AUPE vice president Bonnie Gostola poses for a photo outside of Ponoka council chambers on May 10. (Emily Jaycox/Ponoka News)

AUPE vice president Bonnie Gostola poses for a photo outside of Ponoka council chambers on May 10. (Emily Jaycox/Ponoka News)

AUPE members weren’t permitted to speak at Ponoka town council

AUPE vice president says it was ‘disappointing’

AUPE members attended the Ponoka town council meeting on May 10, hoping to voice their concerns during public forum about ongoing negotiations over their contracts, but weren’t permitted to speak.

Before public forum was opened, Mayor Kevin Ferguson stated the purpose of the forum was for residents to address specific concerns about their properties.

When a member of the Alberta Union of Provincial Employees (AUPE) rose to speak, the mayor was apologetic, but denied them the opportunity.

“We do have to respect the bargaining process,” said Ferguson. “I know where you’re coming from and I feel it too.”

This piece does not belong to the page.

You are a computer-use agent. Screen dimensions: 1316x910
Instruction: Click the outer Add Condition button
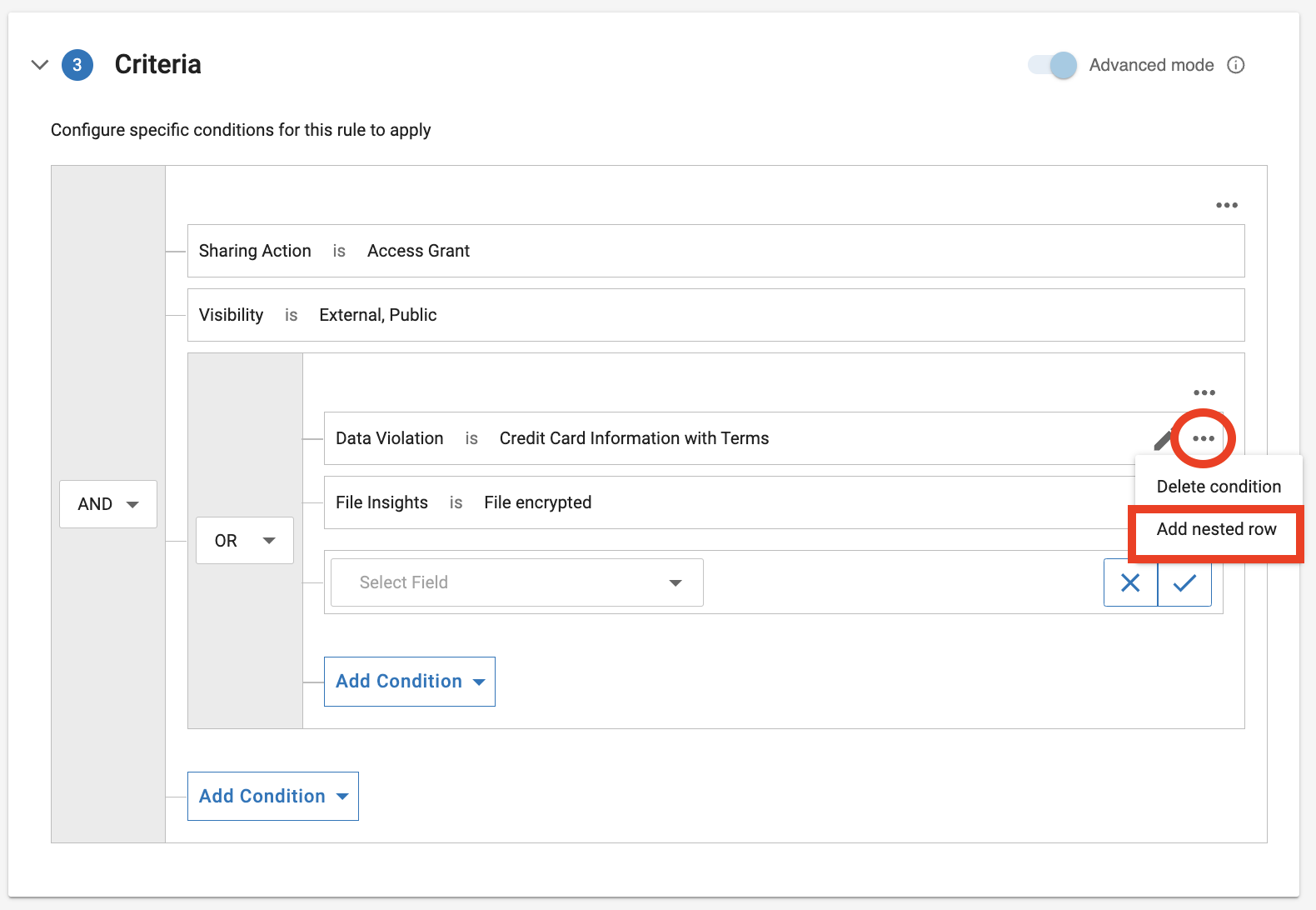tap(272, 797)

According to the AUPE, there are 60 town employees (40 full-time and 20 casual) who are AUPE members.

Negotiations have been ongoing for two-and-a-half years — AUPE says because the town has yet to present a proposal that was acceptable to over 50 per cent of affected union members.

The town’s latest proposal is offering the workers a five-year contract with two years of zero salary increases followed by three years with a one per cent pay raise.

AUPE called the offer “insulting” in a press release.

“What’s really disappointing, for me, is that members of the public, who are also employees for the Town of Ponoka, did not get the opportunity to address council as a whole to really put their concerns on the table,” said AUPE vice president Bonnie Gostola outside of council chambers after the meeting.

“We’re really concerned that bargaining is at a standstill,” she said.

“They’re only asking for a fair deal. They’re only asking for reasonable compensation for the work that they’ve done. It’s time to start respecting the employees that have kept this community running.”

The town employees who are union members include Public Works and town facilities staff.

Gostola added it’s disappointing that the mayor said to trust the process, but doesn’t seem to trust it enough to let the members give their comments to the council.

“These are also members of the community and I think that in public forum they should have the right to speak out to what they think the problem is with the bargaining process in this community.”

The next mediation date is scheduled for May 30.

“We do hope with the mediation that …. they’re able to come to an agreement that will work for all the employees,” said Gostola.

“Again, it’s about fair benefits and financial compensation that really does meet the standard of what other communities this size are paying their employees and just the respect that I think they’ve earned over the past two years.”

The employees who came to council added the process has been distressful and emotional.

“The Town of Ponoka continues to bargain in good faith with the union and we remain hopeful that we can work toward an acceptable agreement within the established bargaining process,” read a statement the town issued on May 10 regarding the current labour negotiations with AUPE.